Cours de citoyenneté : les enseignants en ont ras-le-bol !

N. L.
Cours de citoyenneté : les enseignants en ont ras-le-bol !

Depuis le 1er octobre, date de la mise en place du nouveau cours de philosophie et de citoyenneté, les professeurs de morale et de religion sont mis à rude épreuve. Ils se disent victimes de bouleversements tant au niveau de leurs attributions que de leur situation financière et de leur vie familiale. Une pétition, mise en ligne sur avaaz.org par un collectif indépendant, a déjà été signée par près de 300 personnes.

"Au départ, le cours de citoyenneté m’a enthousiasmé , se souvient Michel, professeur de morale à Gouvy et Vielsalm. Lorsqu’il a été mis en place, j’ai très vite déchanté en raison des nombreux désagréments. Les conditions de travail sont plus pénibles qu’avant : je donne cours dans huit écoles, au lieu de cinq, le nombre de classes a doublé et j’ai 340 élèves au lieu de 200."

Sa collègue Valérie, professeur de religion dans des écoles de Gouvy et Manhay, déplore elle aussi la dégradation de ses conditions de travail : "Comme je ne peux donner le cours de religion et de citoyenneté aux mêmes élèves, je dois faire beaucoup plus de déplacements, soit environ cent kilomètres en plus par semaine. Changer d’école après cinquante minutes de cours est à la fois stressant et épuisant. Je suis au bout du rouleau."

Un surcroît de travail

Enseignante à Manhay et à Erezée, Stéphanie a dû accepter de donner le cours d’éveil pour compléter son horaire. Elle déplore le surcroît de travail : "Je n’ai pas pu profiter du congé de Toussaint. J’ai travaillé pour l’école tous les jours. En un mois, ma voiture m’a coûté au total 500 euros. Les kilomètres en plus ne sont pas remboursés."

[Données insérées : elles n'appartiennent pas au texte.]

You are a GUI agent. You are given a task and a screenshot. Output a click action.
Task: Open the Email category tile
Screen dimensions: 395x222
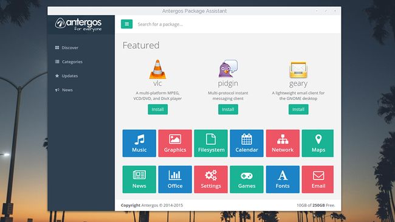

Selon les enseignants nommés qui ont accepté de témoigner, la situation des temporaires est encore plus préoccupante. Ils subissent, en effet, les mêmes conséquences de la réforme avec, en sus, des pertes d’heures, et donc d’argent, parfois importantes.

Dans la pétition, adressée à la ministre Marie-Martine Schyns et aux syndicats, les enseignants demandent que les accords soient renégociés en tenant compte des facteurs humains.